The bulk of the code is the validateLines process which verifies the file structure:

  • if the first line of this chunk is a HEADER the next line needs to be skipped, we know we opened a new section, and we feed the rest to the lines parser again. However we fail the process if we were not expecting a HEADER there

  • if the first line of this chunk is a TRAILER we do something similar but we also check the expected number of lines

  • otherwise we try to emit as many lines as possible until the next HEADER or TRAILER and we recurse

This is a bit complex because we need to analyse the first element of the chunk, then emit the rest and calculate the new state we will have when this whole chunk is emitted. On the other hand the processor is easy to test because I don't have to read or write files to check it. This would be a bit more difficult to do with the loop version.

But unfortunately not all the tests are green. One is still not passing. What if there is no ending TRAILER in the file? How can I raise an exception? There's no process to run, because there are no more lines to process!

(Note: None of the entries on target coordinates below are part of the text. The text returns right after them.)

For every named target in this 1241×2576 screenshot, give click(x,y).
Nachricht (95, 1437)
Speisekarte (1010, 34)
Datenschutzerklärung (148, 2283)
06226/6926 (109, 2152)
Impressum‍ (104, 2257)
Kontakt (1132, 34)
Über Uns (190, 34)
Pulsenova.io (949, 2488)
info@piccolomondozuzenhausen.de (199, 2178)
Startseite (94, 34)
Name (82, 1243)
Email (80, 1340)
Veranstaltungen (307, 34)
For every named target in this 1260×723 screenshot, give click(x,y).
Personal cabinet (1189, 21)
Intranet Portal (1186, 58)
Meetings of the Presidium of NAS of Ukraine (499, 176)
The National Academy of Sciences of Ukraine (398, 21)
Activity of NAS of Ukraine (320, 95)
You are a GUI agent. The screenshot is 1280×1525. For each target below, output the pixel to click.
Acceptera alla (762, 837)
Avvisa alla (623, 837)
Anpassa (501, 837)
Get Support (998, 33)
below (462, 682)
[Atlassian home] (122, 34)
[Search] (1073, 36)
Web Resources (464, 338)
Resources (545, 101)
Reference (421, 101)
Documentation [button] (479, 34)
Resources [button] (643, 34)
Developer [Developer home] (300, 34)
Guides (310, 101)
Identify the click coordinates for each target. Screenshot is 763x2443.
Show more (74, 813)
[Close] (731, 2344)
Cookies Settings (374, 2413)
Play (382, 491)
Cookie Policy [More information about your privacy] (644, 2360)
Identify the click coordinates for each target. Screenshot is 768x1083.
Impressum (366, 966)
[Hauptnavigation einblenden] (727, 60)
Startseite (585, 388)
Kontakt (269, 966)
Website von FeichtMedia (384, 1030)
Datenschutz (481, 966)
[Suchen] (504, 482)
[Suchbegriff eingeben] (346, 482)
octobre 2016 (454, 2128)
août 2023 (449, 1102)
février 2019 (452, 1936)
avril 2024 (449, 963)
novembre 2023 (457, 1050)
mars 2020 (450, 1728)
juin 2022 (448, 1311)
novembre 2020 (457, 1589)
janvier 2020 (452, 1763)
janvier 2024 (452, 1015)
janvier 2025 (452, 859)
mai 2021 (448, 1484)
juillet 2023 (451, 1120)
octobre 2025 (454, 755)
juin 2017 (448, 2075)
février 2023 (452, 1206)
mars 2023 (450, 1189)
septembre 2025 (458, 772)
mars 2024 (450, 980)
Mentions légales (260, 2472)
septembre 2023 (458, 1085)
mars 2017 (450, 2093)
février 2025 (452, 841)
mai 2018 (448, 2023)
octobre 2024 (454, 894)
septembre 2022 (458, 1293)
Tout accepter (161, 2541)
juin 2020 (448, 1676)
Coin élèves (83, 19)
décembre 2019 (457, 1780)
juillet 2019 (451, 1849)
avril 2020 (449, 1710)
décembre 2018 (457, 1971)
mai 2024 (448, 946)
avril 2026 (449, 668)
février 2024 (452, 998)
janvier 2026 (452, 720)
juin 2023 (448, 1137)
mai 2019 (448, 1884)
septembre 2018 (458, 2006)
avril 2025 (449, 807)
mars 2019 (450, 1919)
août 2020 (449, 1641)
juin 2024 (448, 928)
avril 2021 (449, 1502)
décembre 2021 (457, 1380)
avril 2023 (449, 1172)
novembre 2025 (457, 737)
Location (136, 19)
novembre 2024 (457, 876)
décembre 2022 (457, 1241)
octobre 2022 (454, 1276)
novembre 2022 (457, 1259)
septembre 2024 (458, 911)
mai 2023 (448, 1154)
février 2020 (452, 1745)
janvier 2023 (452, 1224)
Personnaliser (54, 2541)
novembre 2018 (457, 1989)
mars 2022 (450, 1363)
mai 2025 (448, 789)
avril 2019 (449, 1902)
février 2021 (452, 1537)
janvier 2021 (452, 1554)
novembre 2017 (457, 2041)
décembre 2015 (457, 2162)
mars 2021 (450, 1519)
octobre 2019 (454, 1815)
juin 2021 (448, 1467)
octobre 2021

My test is pending for now, and I'll post the solution once I have it (maybe there's a smarter way to rewrite all of this?).

Is it worth it?

This was definitely worth it for me in terms of learning the scalaz-stream library. However in terms of pure programmer "productivity", for this kind of requirements, it feels like an overkill. The imperative solution is very easy to come up with and there is no problems with performances. This should change once streaming parsing is available (see the roadmap). Probably this use case will just be expressed as a one-liner. In the light of this post I'm just curious how the implementation will deal with chunking.

1 comment:

David Barri said...

I've been meaning to look into scalaz-stream for a while now. It looks a bit verbose at the moment but promising, I'm looking forward to seeing it evolve. Awesome posts, keep 'em coming!